Brief
The lines below, from the one holding "Screen dimensions: 1024x404" through the one holding "The height and", are to be restated word for word, with all images left out.

Excerpted data
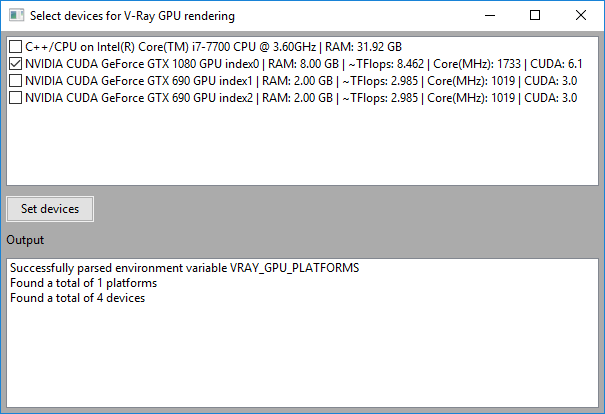Screen dimensions: 605x414
Task: Enable the C++/CPU Intel Core i7-7700 checkbox
Action: (16, 46)
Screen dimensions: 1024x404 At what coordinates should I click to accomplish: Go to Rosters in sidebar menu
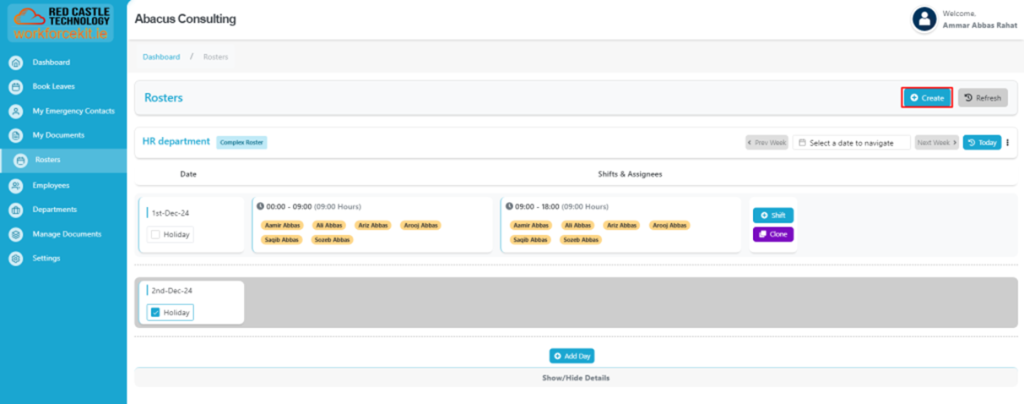47,160
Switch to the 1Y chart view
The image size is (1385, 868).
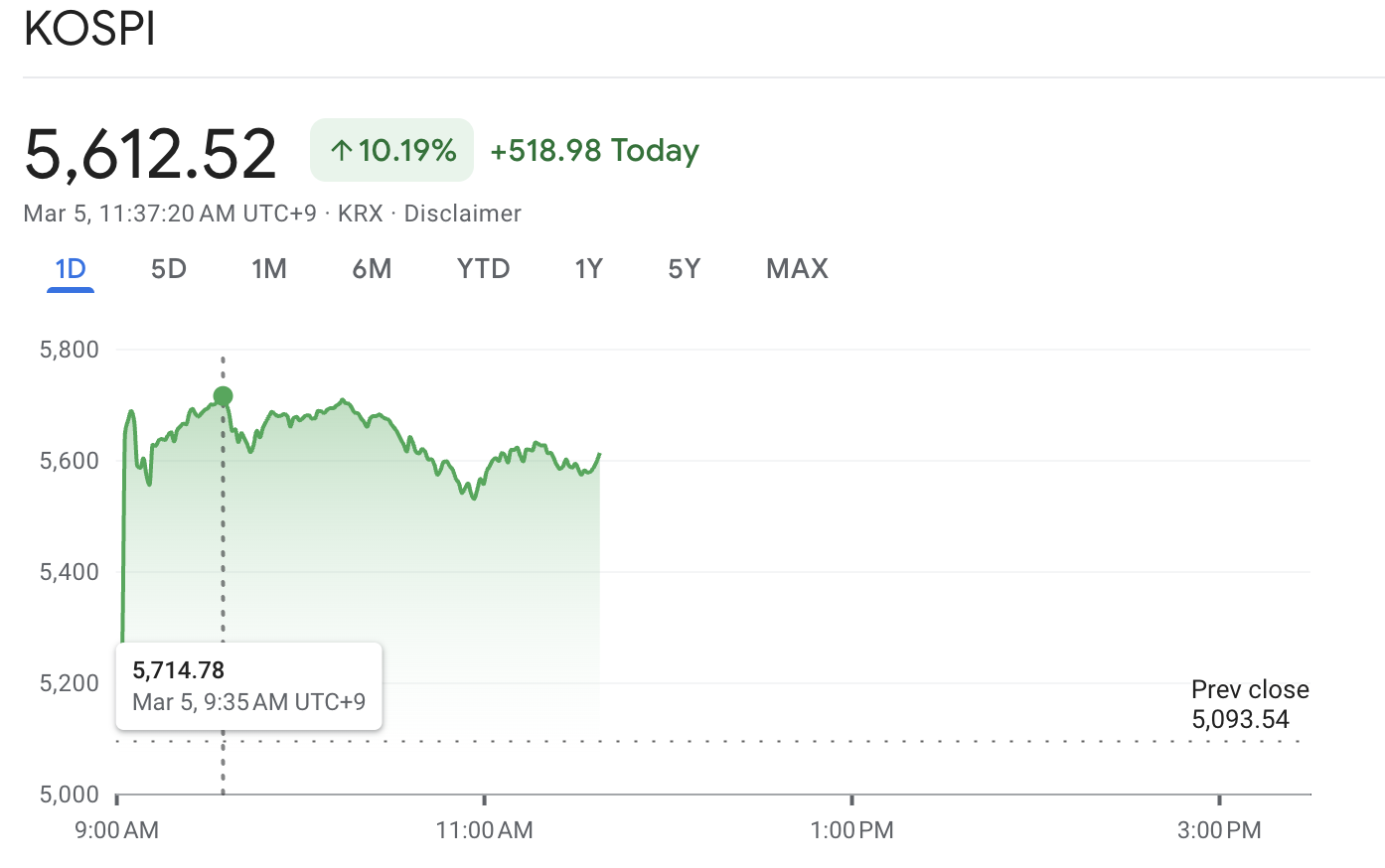588,268
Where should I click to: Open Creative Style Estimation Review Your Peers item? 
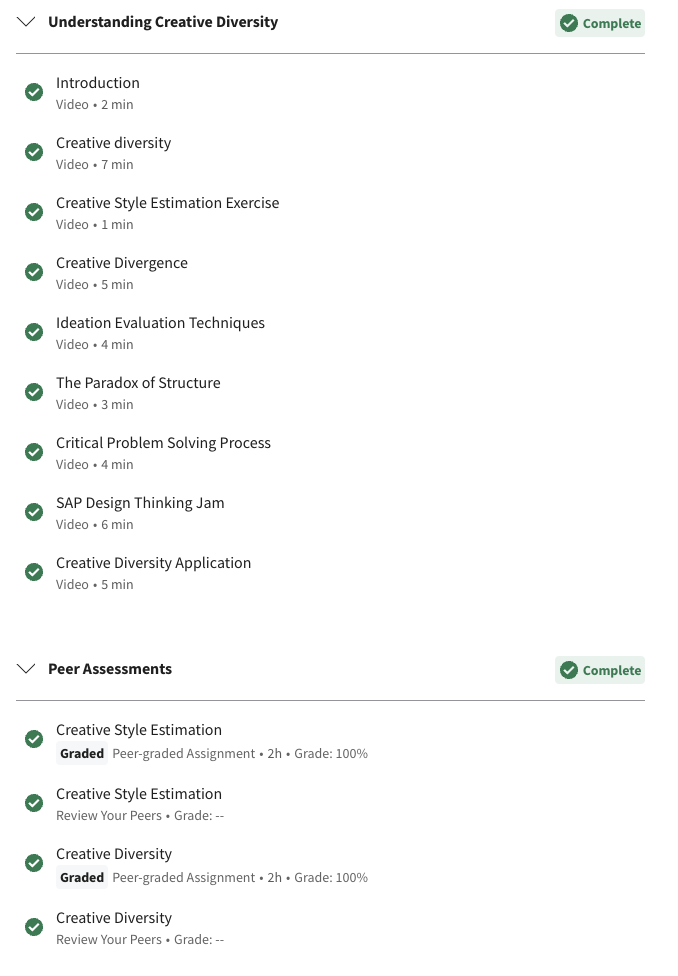click(139, 794)
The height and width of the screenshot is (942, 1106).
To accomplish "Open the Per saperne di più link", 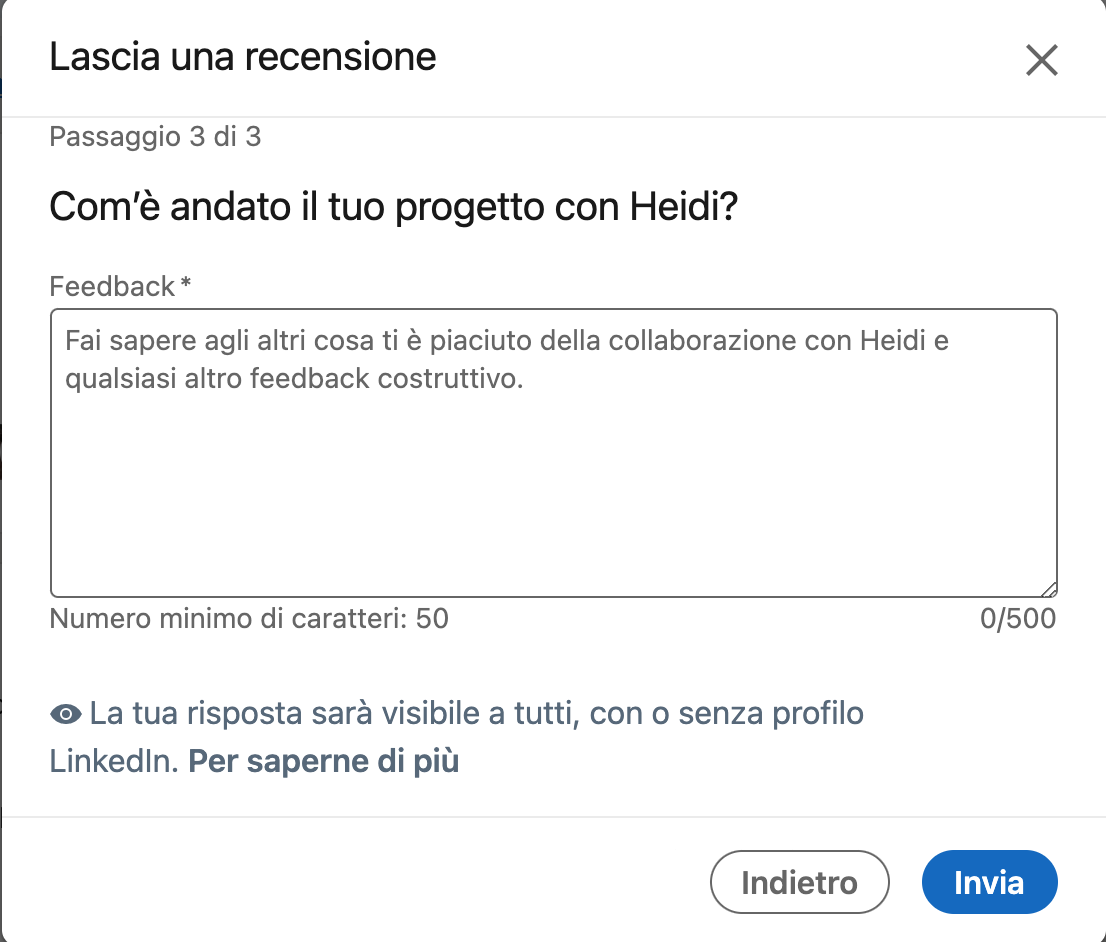I will point(323,762).
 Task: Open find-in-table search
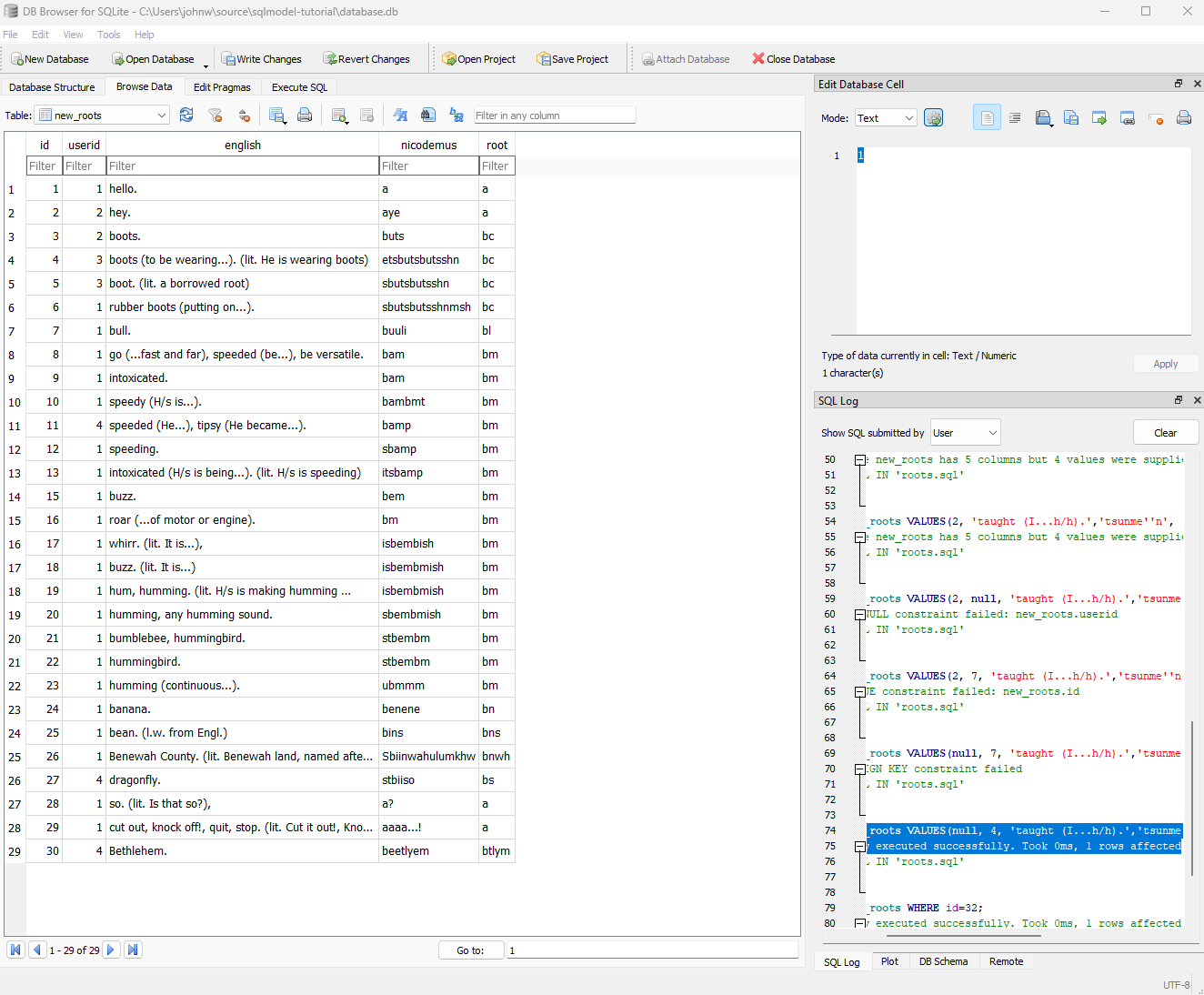pyautogui.click(x=428, y=115)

Written answer
Screen dimensions: 1024x404 At what coordinates should I click to accomplish: Go to Rosters in sidebar menu
47,160
Switch to the 1Y chart view
The image size is (1385, 868).
588,268
Where should I click to: Open Creative Style Estimation Review Your Peers item? 
click(139, 794)
The height and width of the screenshot is (942, 1106).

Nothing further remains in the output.